*REQUIRED ACTION*. For this exercise, copy exactly every line from the one holding "The width and" through the end of the data, both included. Omit pictures.

Saved entries:
╔══

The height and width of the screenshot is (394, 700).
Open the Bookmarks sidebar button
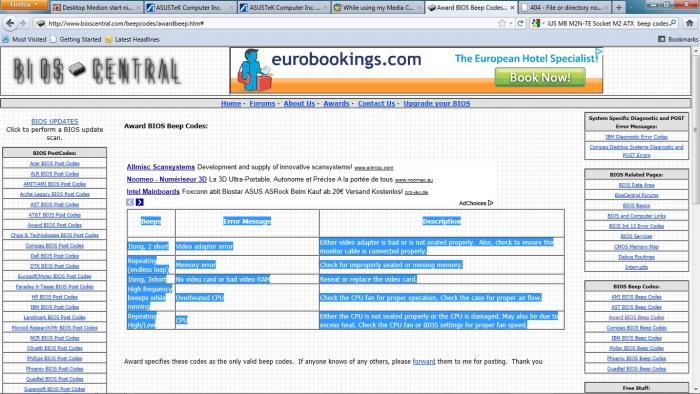(x=678, y=39)
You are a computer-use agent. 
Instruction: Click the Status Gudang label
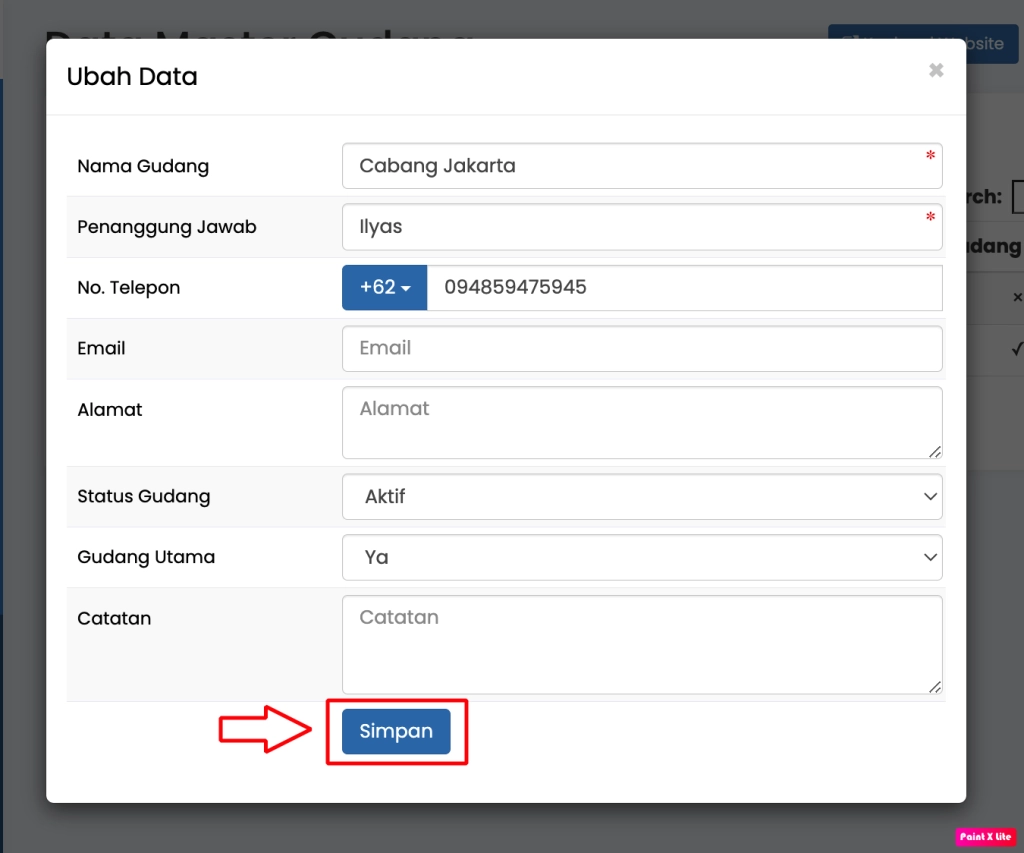(144, 496)
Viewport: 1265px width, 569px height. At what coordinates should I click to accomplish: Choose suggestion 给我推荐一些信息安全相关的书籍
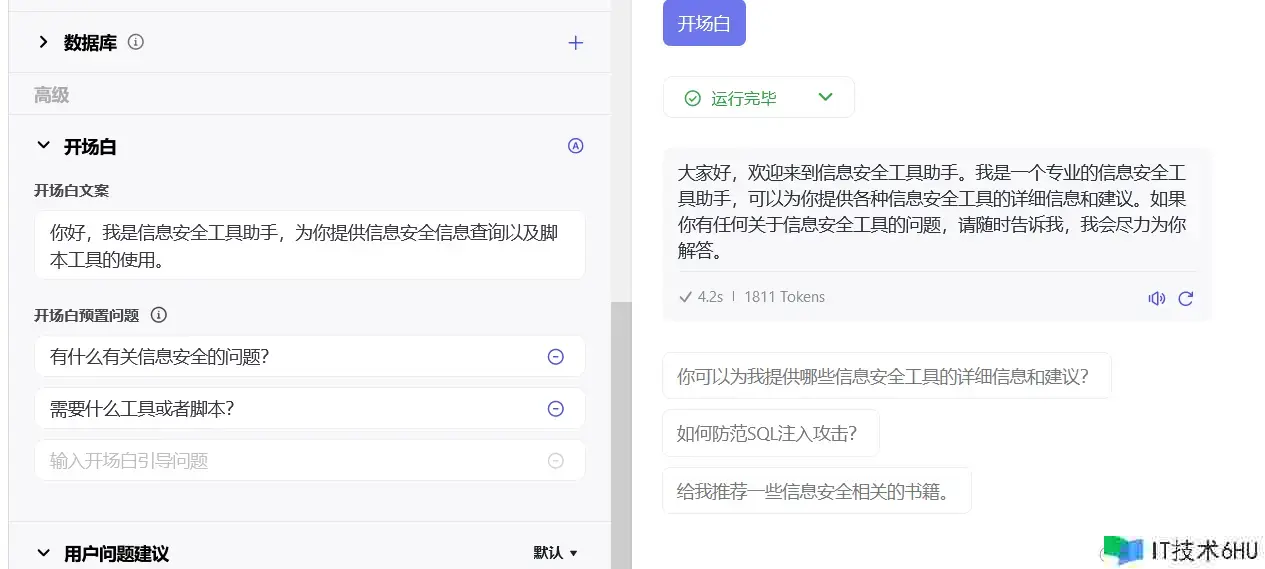coord(815,491)
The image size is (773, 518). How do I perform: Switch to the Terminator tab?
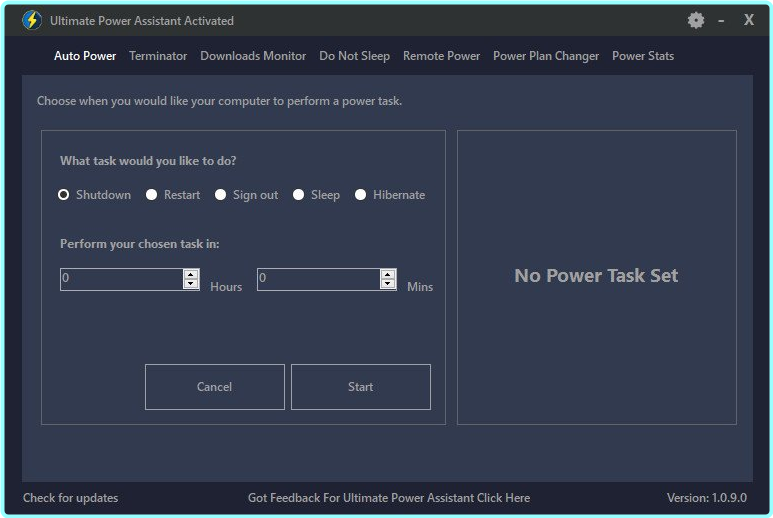(158, 56)
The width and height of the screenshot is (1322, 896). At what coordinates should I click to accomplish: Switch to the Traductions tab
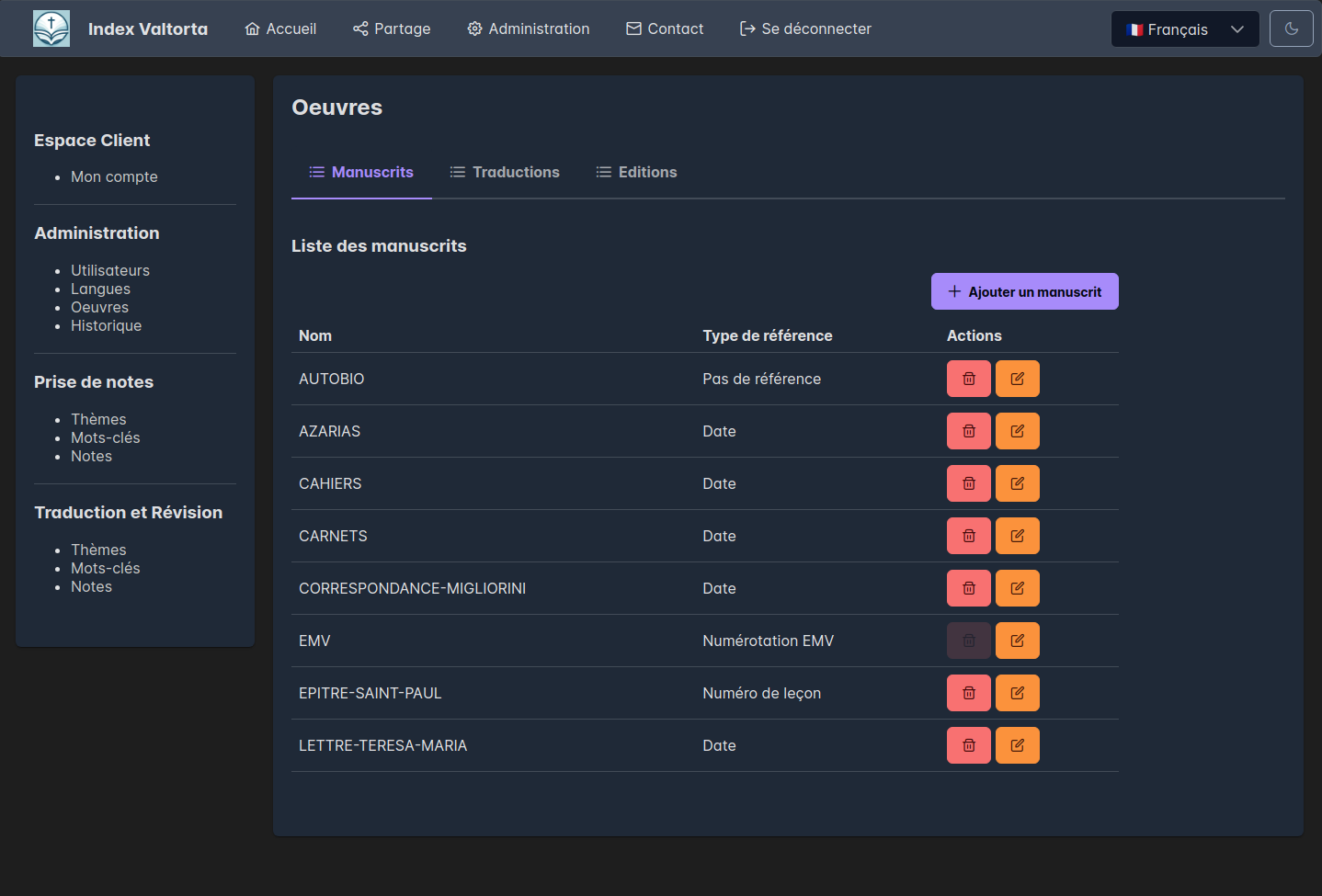(x=505, y=173)
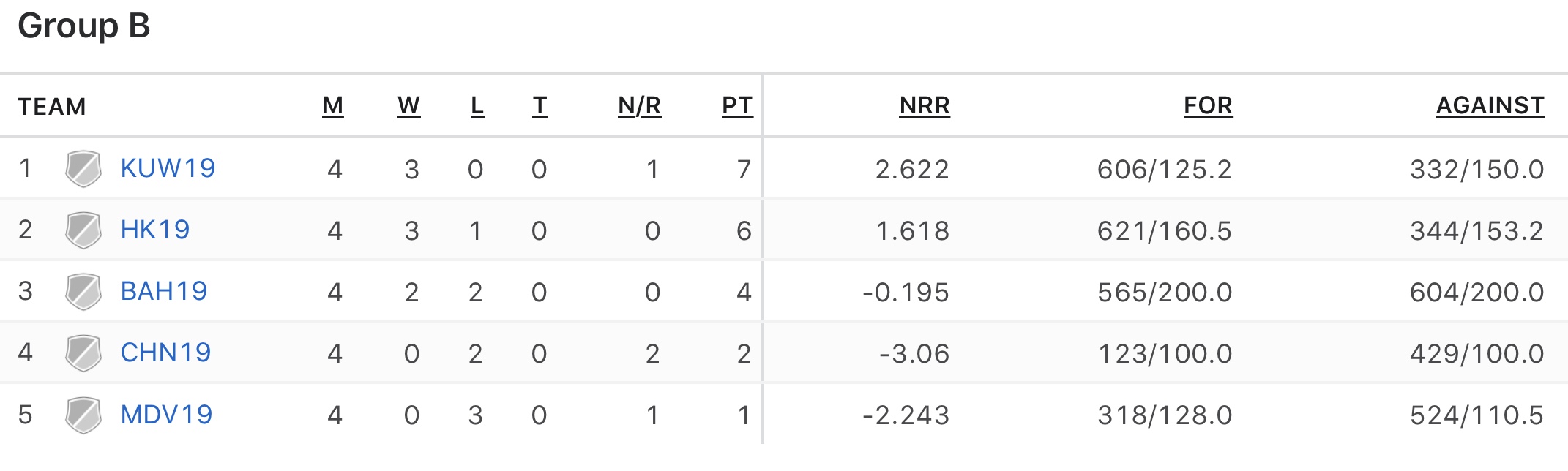Screen dimensions: 1568x471
Task: Sort table by FOR column header
Action: 1209,106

╚══

*RESULT*.
The width and height of the screenshot is (1322, 896). At what coordinates should I click to accomplish: Switch to the Traductions tab
(x=505, y=173)
Screen dimensions: 1568x471
Task: Sort table by FOR column header
Action: 1209,106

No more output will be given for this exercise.